*** Opening Listed entries ***

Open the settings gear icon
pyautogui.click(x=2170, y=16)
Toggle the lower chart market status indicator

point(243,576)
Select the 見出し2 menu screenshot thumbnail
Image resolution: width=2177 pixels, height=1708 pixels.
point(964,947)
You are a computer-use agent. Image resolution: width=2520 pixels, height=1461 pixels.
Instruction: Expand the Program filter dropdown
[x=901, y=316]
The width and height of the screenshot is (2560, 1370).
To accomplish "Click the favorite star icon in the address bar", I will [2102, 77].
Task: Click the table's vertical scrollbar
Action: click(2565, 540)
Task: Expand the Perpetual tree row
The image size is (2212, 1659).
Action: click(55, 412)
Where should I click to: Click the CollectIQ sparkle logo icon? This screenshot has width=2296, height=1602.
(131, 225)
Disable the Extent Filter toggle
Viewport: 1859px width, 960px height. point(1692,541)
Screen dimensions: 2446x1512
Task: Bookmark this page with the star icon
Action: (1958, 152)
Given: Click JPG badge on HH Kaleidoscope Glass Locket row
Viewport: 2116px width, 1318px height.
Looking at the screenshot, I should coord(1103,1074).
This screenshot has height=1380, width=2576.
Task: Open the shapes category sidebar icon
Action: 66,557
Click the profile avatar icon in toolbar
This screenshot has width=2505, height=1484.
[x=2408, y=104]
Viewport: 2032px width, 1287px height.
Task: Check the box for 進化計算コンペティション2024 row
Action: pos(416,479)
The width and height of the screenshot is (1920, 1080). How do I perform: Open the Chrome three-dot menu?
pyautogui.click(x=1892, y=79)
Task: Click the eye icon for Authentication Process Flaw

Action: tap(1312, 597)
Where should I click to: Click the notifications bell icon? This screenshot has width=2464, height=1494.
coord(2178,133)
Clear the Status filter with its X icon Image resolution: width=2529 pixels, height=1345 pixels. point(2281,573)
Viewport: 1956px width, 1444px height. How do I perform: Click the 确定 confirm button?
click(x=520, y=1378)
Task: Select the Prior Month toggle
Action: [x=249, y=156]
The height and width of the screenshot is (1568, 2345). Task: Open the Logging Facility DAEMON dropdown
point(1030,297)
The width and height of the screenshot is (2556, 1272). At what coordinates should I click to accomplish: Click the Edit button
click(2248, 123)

*** Closing Listed entries ***

• _Problem details_: For each record in the listing, output it again exactly.

• _Result of this task_:
Open the settings gear icon
pyautogui.click(x=2170, y=16)
Toggle the lower chart market status indicator

point(243,576)
Select the 見出し2 menu screenshot thumbnail
Image resolution: width=2177 pixels, height=1708 pixels.
point(964,947)
You are a computer-use agent. Image resolution: width=2520 pixels, height=1461 pixels.
Instruction: Expand the Program filter dropdown
[x=901, y=316]
The width and height of the screenshot is (2560, 1370).
To accomplish "Click the favorite star icon in the address bar", I will [2102, 77].
Task: Click the table's vertical scrollbar
Action: click(2565, 540)
Task: Expand the Perpetual tree row
The image size is (2212, 1659).
Action: click(55, 412)
Where should I click to: Click the CollectIQ sparkle logo icon? This screenshot has width=2296, height=1602.
(131, 225)
Disable the Extent Filter toggle
Viewport: 1859px width, 960px height. point(1692,541)
Screen dimensions: 2446x1512
Task: Bookmark this page with the star icon
Action: (1958, 152)
Given: Click JPG badge on HH Kaleidoscope Glass Locket row
Viewport: 2116px width, 1318px height.
Looking at the screenshot, I should coord(1103,1074).
This screenshot has height=1380, width=2576.
Task: Open the shapes category sidebar icon
Action: 66,557
Click the profile avatar icon in toolbar
This screenshot has width=2505, height=1484.
[x=2408, y=104]
Viewport: 2032px width, 1287px height.
Task: Check the box for 進化計算コンペティション2024 row
Action: pos(416,479)
The width and height of the screenshot is (1920, 1080). How do I perform: Open the Chrome three-dot menu?
pyautogui.click(x=1892, y=79)
Task: Click the eye icon for Authentication Process Flaw

Action: tap(1312, 597)
Where should I click to: Click the notifications bell icon? This screenshot has width=2464, height=1494.
coord(2178,133)
Clear the Status filter with its X icon Image resolution: width=2529 pixels, height=1345 pixels. point(2281,573)
Viewport: 1956px width, 1444px height. How do I perform: Click the 确定 confirm button?
click(x=520, y=1378)
Task: Select the Prior Month toggle
Action: [x=249, y=156]
The height and width of the screenshot is (1568, 2345). Task: Open the Logging Facility DAEMON dropdown
point(1030,297)
The width and height of the screenshot is (2556, 1272). At what coordinates should I click to accomplish: Click the Edit button
click(2248, 123)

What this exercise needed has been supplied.